## WORKING DATA
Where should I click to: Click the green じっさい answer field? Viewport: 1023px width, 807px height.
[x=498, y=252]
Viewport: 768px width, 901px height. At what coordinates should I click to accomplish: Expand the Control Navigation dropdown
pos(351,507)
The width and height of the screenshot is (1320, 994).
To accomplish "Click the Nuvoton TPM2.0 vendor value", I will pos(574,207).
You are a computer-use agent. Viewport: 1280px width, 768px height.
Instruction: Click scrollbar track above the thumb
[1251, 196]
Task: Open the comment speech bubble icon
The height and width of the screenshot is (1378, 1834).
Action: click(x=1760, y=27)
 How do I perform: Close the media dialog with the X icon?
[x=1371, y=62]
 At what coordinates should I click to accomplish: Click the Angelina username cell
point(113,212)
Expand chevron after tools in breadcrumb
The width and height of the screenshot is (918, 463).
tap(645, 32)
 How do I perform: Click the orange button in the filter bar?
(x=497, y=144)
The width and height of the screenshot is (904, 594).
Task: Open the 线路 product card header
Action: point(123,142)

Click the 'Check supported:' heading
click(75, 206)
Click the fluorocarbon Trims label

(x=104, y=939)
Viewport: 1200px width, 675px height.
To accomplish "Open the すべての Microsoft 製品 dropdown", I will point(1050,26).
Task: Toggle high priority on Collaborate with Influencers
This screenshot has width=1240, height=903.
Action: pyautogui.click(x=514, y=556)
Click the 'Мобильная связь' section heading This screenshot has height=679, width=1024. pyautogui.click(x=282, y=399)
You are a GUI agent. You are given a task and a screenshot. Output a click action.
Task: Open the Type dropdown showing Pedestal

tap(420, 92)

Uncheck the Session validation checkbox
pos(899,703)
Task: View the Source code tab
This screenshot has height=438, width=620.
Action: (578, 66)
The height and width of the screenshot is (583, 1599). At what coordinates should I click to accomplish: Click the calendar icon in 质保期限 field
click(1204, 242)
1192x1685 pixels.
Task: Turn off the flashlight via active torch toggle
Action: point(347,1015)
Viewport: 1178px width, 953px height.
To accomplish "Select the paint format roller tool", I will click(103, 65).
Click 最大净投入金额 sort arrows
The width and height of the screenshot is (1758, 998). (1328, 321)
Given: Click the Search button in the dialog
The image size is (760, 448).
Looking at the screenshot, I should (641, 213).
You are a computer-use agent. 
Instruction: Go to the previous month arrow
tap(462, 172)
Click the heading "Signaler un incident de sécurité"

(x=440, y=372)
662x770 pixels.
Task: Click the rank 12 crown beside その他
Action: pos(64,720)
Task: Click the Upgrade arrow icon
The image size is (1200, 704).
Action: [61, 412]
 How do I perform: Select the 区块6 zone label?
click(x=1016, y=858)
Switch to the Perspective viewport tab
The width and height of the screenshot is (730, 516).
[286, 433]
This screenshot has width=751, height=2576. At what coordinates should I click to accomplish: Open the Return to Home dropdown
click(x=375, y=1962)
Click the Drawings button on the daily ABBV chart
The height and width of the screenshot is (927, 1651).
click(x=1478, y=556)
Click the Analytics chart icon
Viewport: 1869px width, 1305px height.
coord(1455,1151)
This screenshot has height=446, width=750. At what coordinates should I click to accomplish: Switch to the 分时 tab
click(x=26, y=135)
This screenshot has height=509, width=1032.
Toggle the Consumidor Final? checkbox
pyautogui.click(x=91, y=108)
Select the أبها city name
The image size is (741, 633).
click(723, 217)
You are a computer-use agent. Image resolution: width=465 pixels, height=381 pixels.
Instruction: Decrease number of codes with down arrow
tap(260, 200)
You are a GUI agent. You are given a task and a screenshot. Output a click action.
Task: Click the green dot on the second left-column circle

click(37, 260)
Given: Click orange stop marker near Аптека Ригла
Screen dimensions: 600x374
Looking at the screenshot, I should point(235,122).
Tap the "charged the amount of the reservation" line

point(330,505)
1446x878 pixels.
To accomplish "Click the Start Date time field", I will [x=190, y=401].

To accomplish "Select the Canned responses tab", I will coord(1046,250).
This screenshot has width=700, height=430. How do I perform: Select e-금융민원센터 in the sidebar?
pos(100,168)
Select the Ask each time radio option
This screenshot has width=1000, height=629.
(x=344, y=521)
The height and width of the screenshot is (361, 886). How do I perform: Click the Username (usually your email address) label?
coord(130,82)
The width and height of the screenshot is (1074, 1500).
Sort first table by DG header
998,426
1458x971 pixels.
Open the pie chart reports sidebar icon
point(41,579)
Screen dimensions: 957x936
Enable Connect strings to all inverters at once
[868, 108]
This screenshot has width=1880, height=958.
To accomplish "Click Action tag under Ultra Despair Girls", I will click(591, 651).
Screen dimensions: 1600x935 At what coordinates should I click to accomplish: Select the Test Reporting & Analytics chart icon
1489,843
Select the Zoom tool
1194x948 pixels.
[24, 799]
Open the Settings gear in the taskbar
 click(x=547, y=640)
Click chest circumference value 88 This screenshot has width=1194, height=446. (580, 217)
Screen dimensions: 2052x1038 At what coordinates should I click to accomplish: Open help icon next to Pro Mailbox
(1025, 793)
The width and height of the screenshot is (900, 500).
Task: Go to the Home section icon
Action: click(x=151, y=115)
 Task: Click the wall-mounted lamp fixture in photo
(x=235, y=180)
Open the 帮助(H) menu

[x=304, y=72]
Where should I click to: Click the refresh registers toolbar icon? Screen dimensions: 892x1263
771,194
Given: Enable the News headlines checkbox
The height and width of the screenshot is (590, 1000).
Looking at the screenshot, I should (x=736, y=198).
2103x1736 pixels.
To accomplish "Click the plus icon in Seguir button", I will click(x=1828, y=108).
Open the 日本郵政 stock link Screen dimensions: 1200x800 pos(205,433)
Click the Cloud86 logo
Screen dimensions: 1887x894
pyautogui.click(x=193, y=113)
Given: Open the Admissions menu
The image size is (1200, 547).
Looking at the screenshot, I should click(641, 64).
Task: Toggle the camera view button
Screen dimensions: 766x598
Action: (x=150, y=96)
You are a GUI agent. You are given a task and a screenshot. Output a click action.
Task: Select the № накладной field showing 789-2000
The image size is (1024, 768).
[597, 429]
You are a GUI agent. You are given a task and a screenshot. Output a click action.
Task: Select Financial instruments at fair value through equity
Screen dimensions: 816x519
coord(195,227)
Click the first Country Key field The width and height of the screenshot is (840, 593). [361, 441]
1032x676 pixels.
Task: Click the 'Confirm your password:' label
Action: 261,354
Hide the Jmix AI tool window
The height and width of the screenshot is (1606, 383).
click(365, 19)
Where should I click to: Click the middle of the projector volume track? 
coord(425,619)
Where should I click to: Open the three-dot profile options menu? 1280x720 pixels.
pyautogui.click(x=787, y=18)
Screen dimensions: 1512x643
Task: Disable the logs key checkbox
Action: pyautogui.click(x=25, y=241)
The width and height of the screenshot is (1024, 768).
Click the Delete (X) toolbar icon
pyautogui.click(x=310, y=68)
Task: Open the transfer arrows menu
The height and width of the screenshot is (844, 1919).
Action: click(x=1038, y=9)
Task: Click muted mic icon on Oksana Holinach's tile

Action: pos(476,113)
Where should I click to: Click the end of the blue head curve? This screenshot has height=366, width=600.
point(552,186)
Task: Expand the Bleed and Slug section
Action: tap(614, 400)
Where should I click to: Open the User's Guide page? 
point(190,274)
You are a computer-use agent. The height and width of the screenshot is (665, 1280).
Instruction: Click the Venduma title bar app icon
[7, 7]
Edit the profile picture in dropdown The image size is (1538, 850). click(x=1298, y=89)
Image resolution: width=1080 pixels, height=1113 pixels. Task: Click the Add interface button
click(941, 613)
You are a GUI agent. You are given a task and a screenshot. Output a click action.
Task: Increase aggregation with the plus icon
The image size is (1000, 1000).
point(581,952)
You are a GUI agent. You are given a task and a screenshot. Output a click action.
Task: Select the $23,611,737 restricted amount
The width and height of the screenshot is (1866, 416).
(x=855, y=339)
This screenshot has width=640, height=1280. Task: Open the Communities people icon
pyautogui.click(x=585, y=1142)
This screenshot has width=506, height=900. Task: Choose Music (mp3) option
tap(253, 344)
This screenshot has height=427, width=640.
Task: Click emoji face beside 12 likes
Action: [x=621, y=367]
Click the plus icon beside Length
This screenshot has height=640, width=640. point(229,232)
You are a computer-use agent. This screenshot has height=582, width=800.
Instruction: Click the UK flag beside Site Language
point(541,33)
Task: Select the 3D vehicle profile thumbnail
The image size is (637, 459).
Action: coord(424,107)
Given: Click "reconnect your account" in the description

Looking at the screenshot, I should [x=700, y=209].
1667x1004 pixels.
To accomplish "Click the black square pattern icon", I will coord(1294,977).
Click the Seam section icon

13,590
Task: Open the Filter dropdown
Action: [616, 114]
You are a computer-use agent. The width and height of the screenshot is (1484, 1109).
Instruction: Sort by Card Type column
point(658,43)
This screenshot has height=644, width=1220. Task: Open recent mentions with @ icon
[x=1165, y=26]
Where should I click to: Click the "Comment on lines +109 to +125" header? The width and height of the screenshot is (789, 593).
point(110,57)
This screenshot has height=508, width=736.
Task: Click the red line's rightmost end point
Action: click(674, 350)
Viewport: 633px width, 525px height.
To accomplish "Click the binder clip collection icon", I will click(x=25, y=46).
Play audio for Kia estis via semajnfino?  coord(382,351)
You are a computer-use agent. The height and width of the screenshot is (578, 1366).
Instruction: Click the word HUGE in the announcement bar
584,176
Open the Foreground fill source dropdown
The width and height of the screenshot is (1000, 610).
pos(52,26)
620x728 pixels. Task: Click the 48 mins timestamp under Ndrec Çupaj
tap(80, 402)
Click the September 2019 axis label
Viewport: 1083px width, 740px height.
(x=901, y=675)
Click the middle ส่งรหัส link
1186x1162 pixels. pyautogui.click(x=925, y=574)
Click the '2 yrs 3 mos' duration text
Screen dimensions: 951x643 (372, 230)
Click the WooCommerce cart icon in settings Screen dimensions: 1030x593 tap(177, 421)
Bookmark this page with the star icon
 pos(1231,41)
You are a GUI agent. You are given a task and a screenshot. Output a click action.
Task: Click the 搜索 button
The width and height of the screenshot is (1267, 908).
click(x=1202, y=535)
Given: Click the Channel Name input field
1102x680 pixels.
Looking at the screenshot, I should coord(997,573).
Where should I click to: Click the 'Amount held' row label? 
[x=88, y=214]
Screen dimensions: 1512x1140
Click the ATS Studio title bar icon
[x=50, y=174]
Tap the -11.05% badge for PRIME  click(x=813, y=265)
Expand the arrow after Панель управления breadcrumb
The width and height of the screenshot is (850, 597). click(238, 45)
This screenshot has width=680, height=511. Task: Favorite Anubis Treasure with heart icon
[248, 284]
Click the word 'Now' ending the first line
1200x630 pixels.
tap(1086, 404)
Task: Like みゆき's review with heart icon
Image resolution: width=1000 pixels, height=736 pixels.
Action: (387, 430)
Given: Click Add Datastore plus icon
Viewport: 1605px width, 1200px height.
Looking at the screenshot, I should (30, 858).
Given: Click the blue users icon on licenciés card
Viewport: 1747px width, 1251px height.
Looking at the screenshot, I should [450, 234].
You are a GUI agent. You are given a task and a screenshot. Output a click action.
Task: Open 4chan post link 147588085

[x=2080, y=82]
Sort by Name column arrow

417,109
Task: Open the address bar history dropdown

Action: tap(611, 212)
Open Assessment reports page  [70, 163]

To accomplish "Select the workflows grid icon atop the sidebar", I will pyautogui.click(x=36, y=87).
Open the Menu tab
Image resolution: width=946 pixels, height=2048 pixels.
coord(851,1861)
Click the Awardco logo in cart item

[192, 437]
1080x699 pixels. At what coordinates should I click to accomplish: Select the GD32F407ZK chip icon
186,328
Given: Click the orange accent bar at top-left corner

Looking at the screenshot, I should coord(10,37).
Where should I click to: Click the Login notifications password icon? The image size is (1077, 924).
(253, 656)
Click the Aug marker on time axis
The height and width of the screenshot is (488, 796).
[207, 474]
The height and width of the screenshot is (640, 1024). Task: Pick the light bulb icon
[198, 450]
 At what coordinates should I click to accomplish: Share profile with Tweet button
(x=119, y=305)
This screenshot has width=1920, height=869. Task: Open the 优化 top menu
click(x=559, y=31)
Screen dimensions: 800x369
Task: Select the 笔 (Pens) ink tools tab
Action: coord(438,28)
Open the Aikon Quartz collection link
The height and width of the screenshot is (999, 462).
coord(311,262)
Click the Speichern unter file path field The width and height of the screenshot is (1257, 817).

## TASK TO CARRY OUT
Now copy each line of the entries that mentions "axis".

## ANSWER BELOW
Click the September 2019 axis label
Click the Aug marker on time axis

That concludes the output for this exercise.